[Records drawn from a dataset]

────────────────────────────────────────

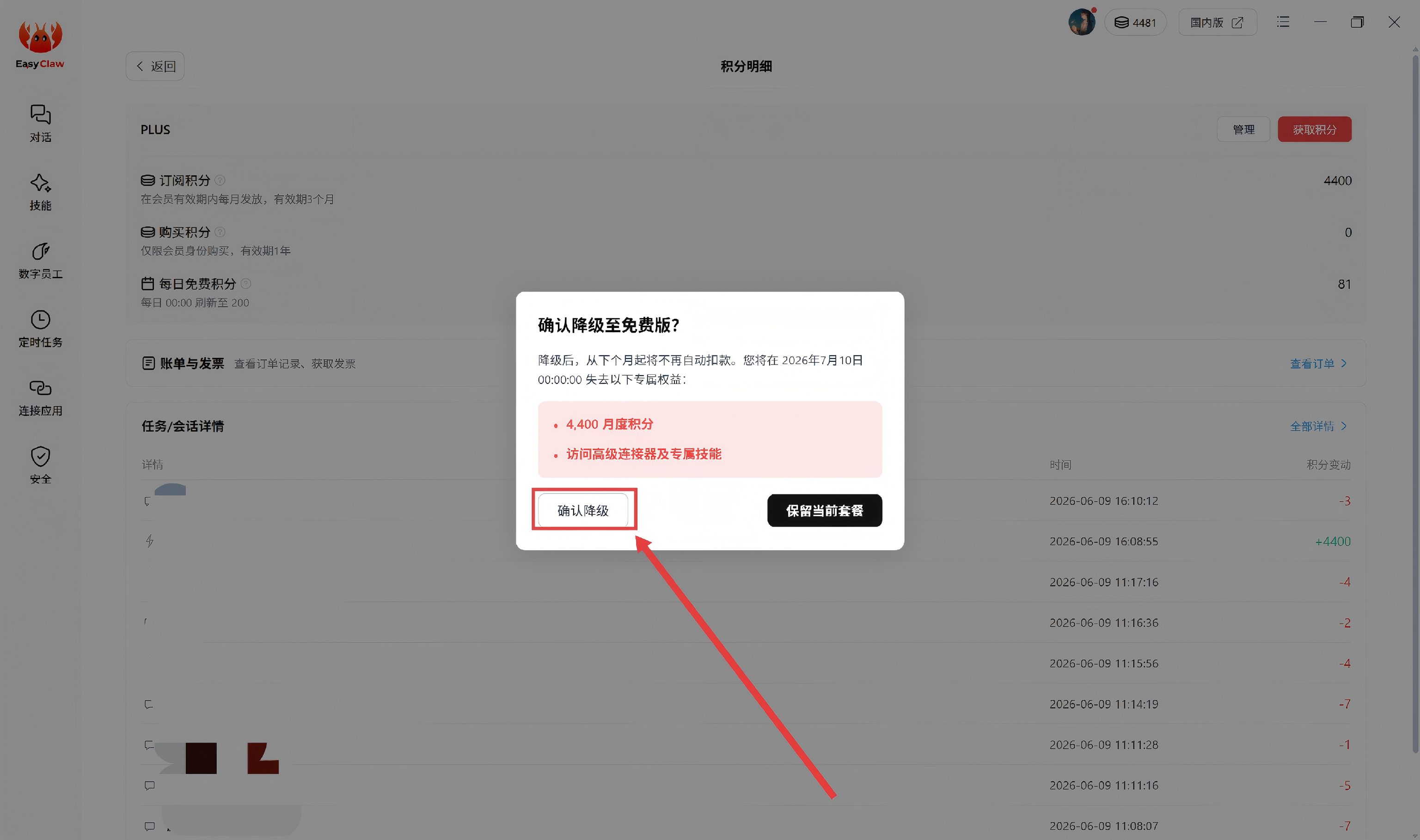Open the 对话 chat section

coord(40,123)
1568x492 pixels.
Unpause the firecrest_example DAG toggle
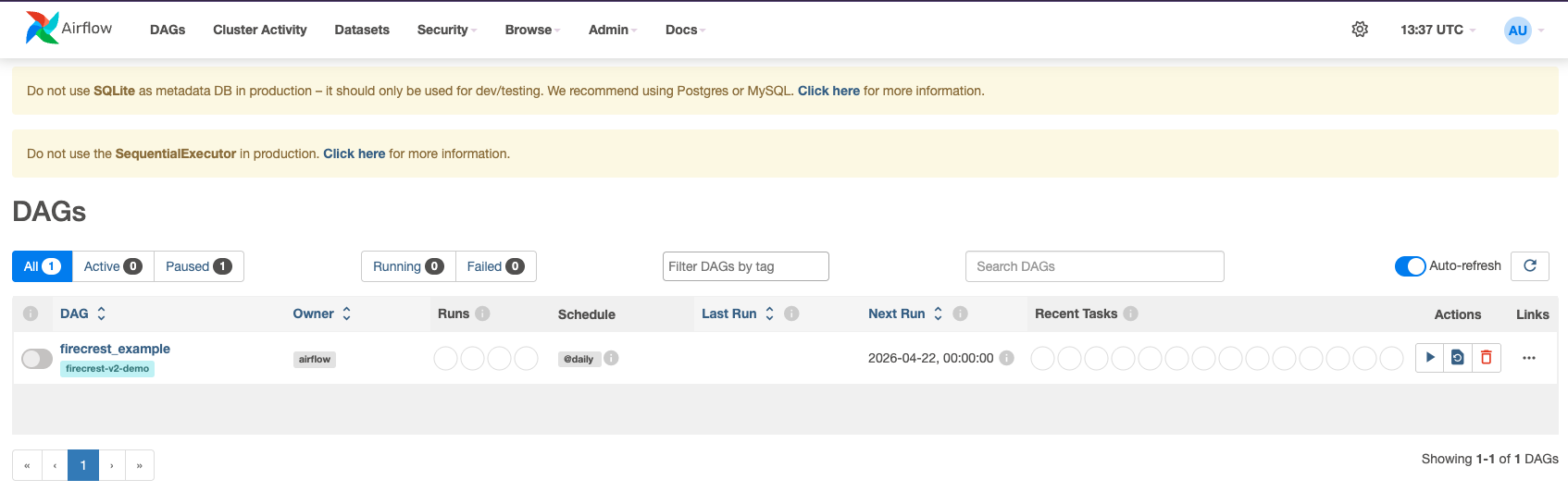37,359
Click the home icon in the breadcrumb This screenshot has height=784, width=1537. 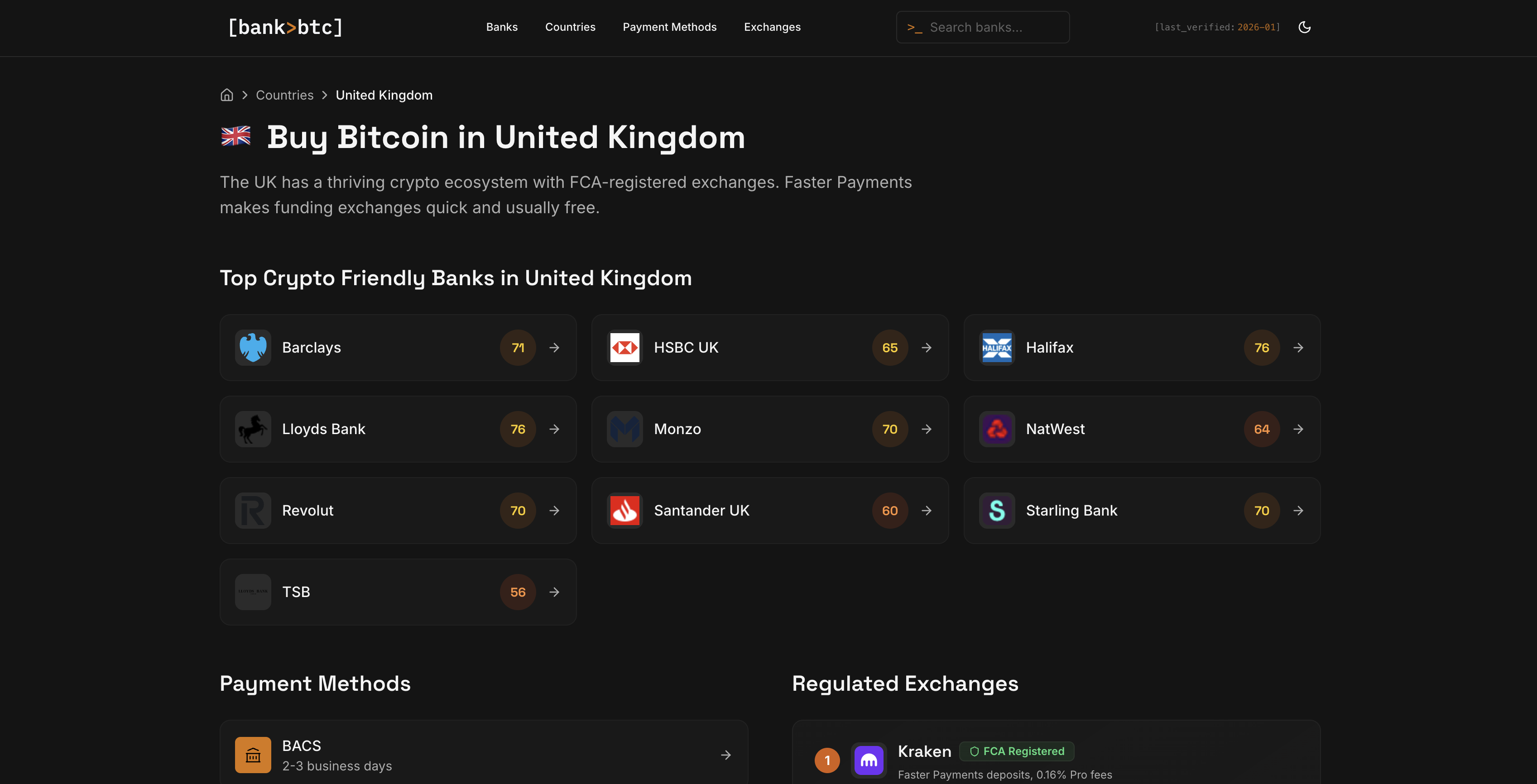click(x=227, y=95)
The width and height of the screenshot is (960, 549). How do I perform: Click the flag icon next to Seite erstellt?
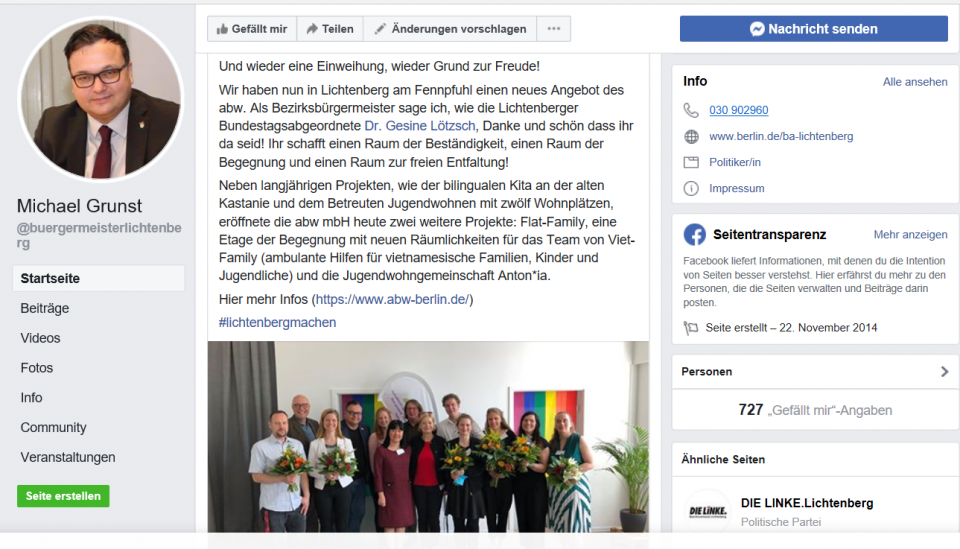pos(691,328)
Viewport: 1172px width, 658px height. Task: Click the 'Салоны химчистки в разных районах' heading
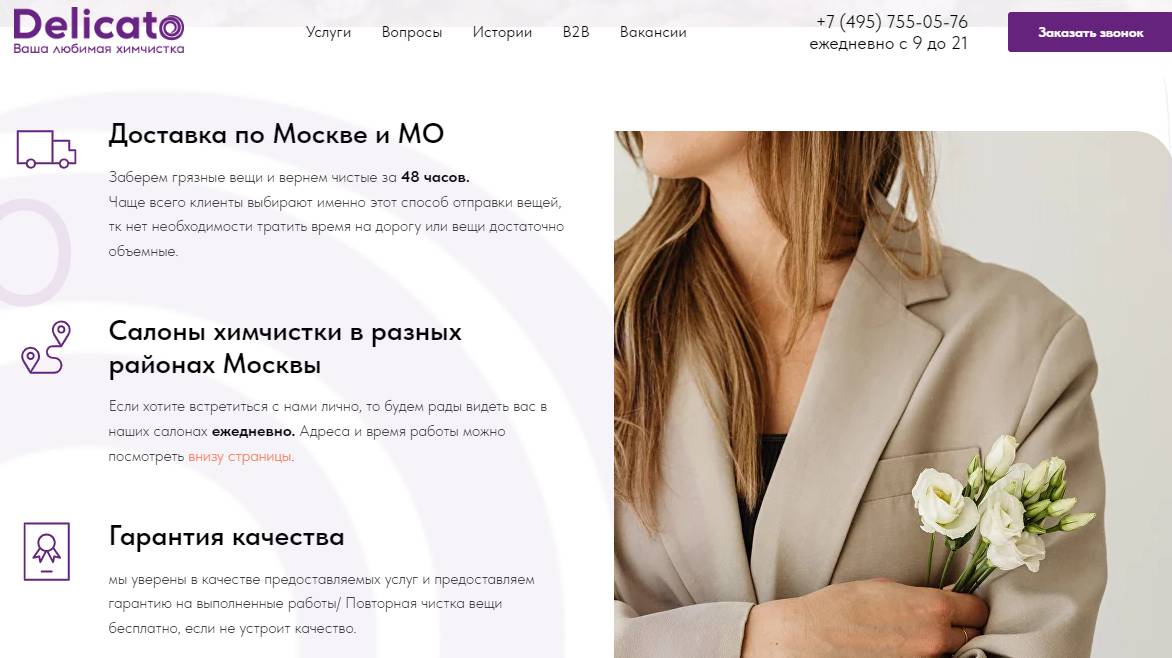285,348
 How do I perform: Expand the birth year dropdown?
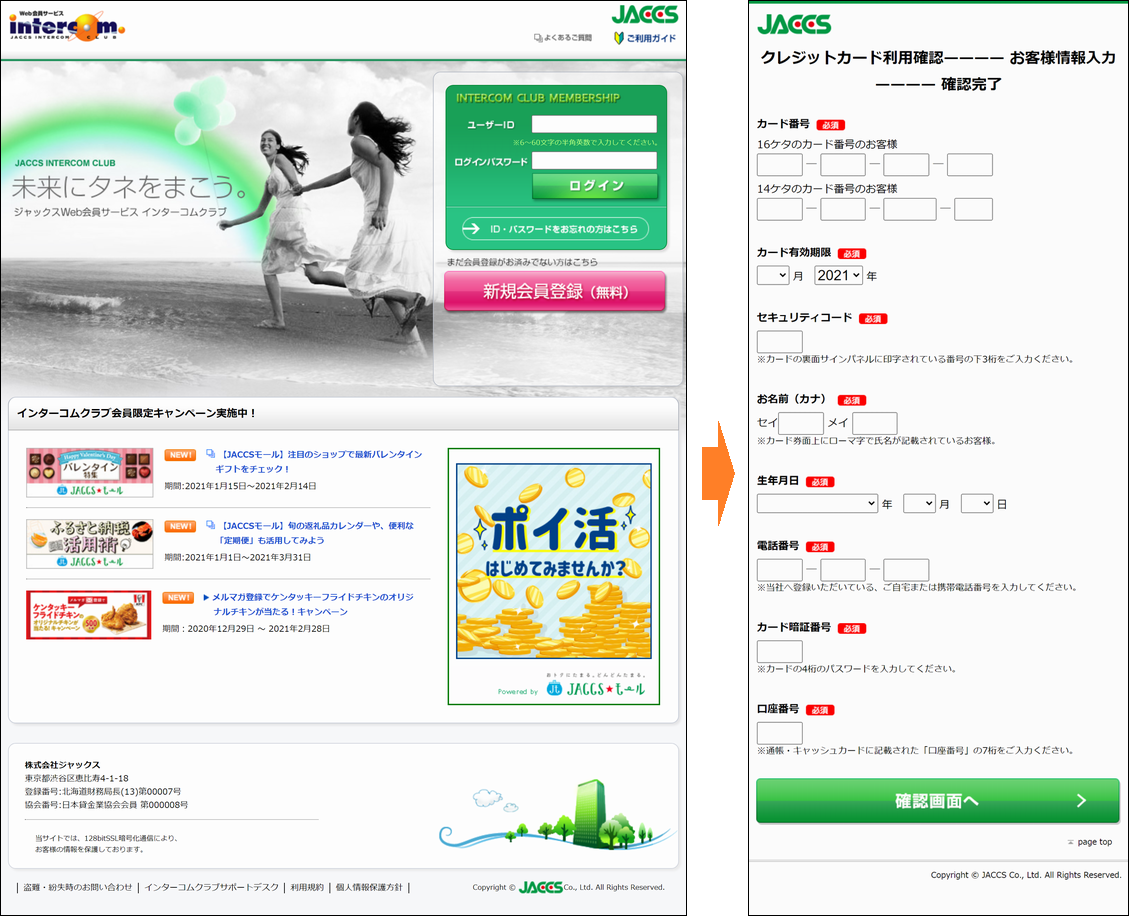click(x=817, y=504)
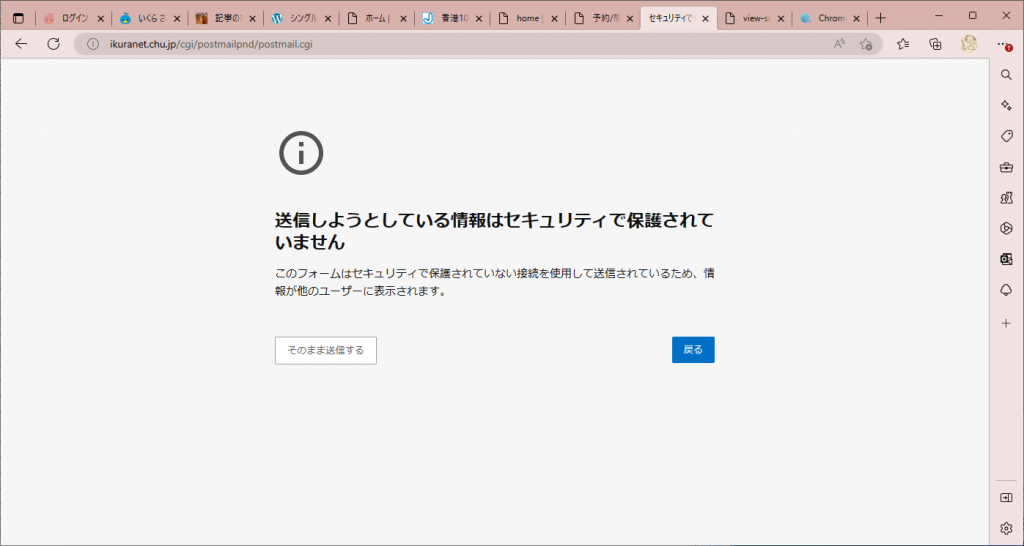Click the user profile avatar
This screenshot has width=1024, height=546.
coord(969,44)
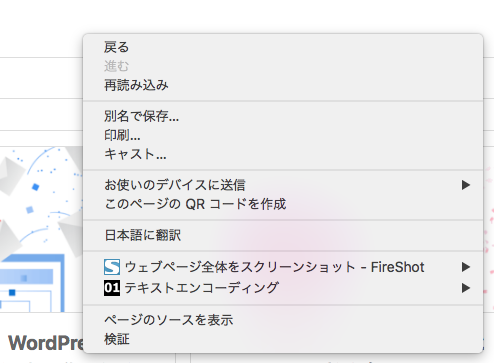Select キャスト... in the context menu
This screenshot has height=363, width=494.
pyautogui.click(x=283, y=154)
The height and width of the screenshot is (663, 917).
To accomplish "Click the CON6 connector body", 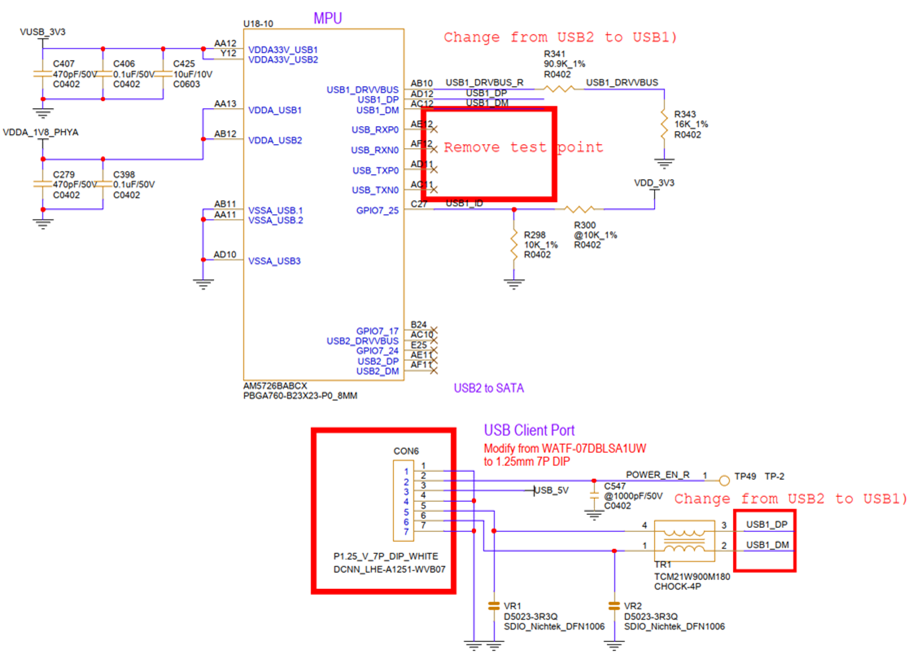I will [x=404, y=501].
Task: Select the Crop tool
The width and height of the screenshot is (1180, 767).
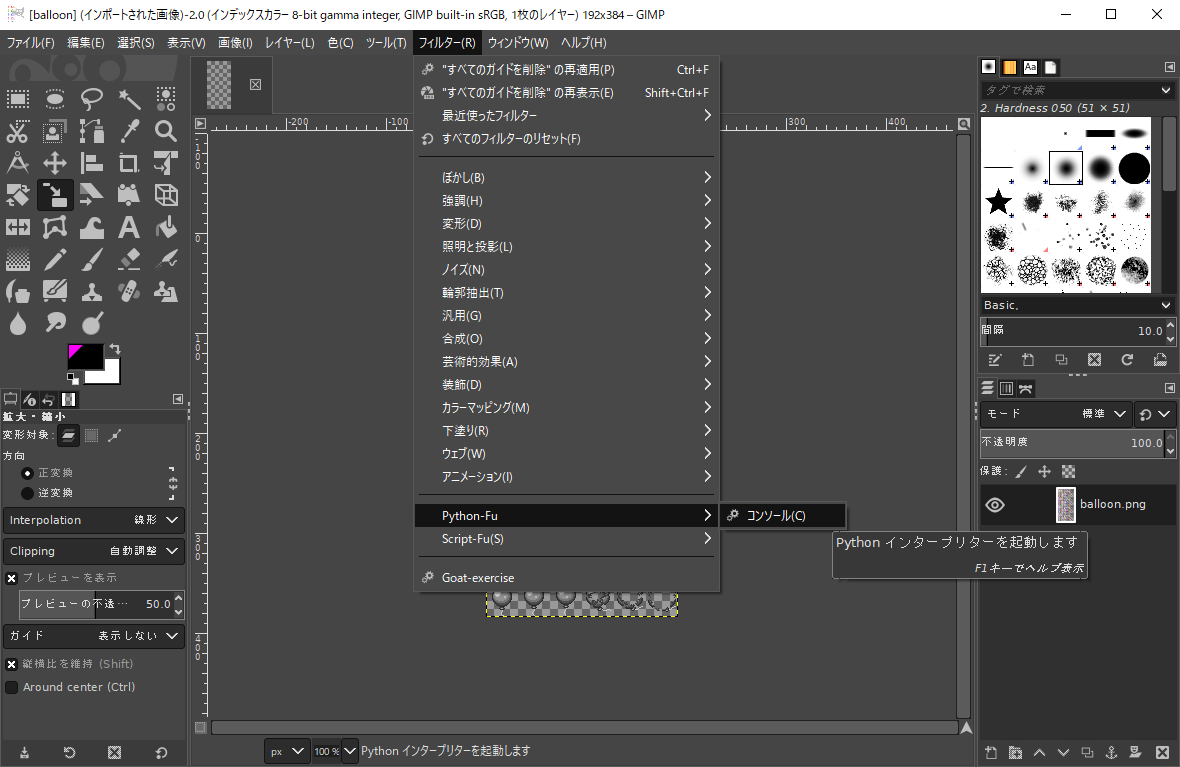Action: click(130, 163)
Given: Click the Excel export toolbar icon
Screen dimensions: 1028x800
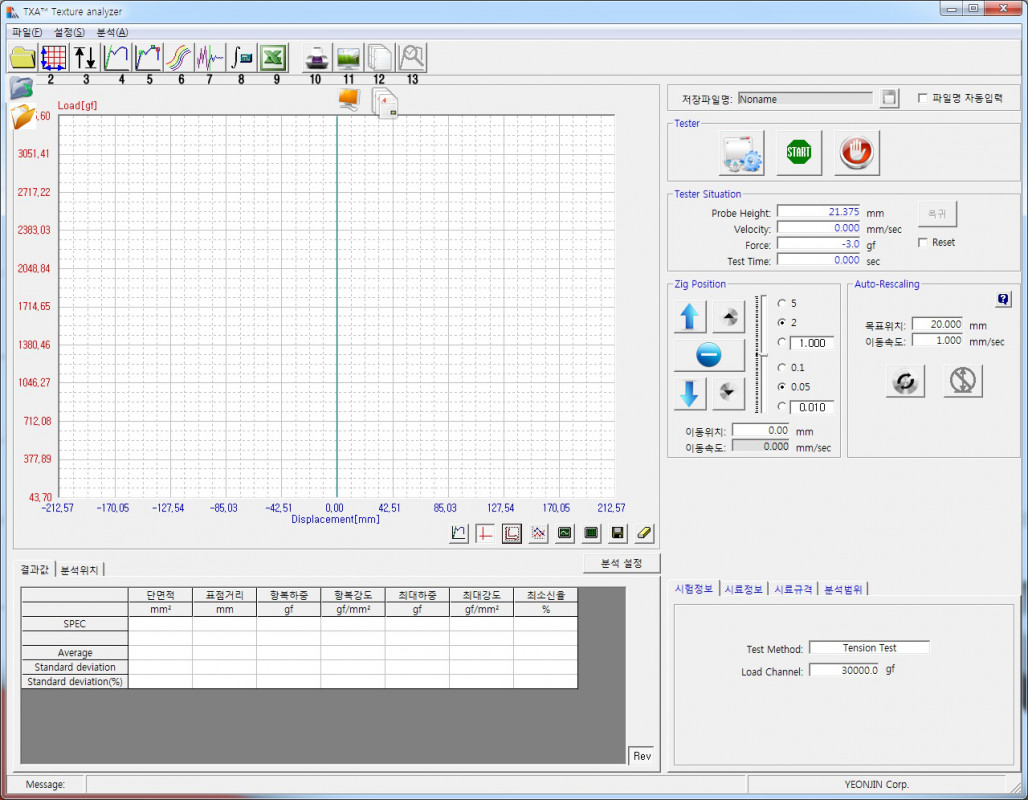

────────────────────────────────────────

*WORK REQUEST*
Where the line containing "The width and height of the screenshot is (1180, 767)." appears, begin copying there and continue exactly through the final line of the records; both end lines belong in the copy, pictures do not.

*ANSWER TO THIS TASK*
The width and height of the screenshot is (1180, 767).
Action: click(130, 163)
Given: Click the Excel export toolbar icon
Screen dimensions: 1028x800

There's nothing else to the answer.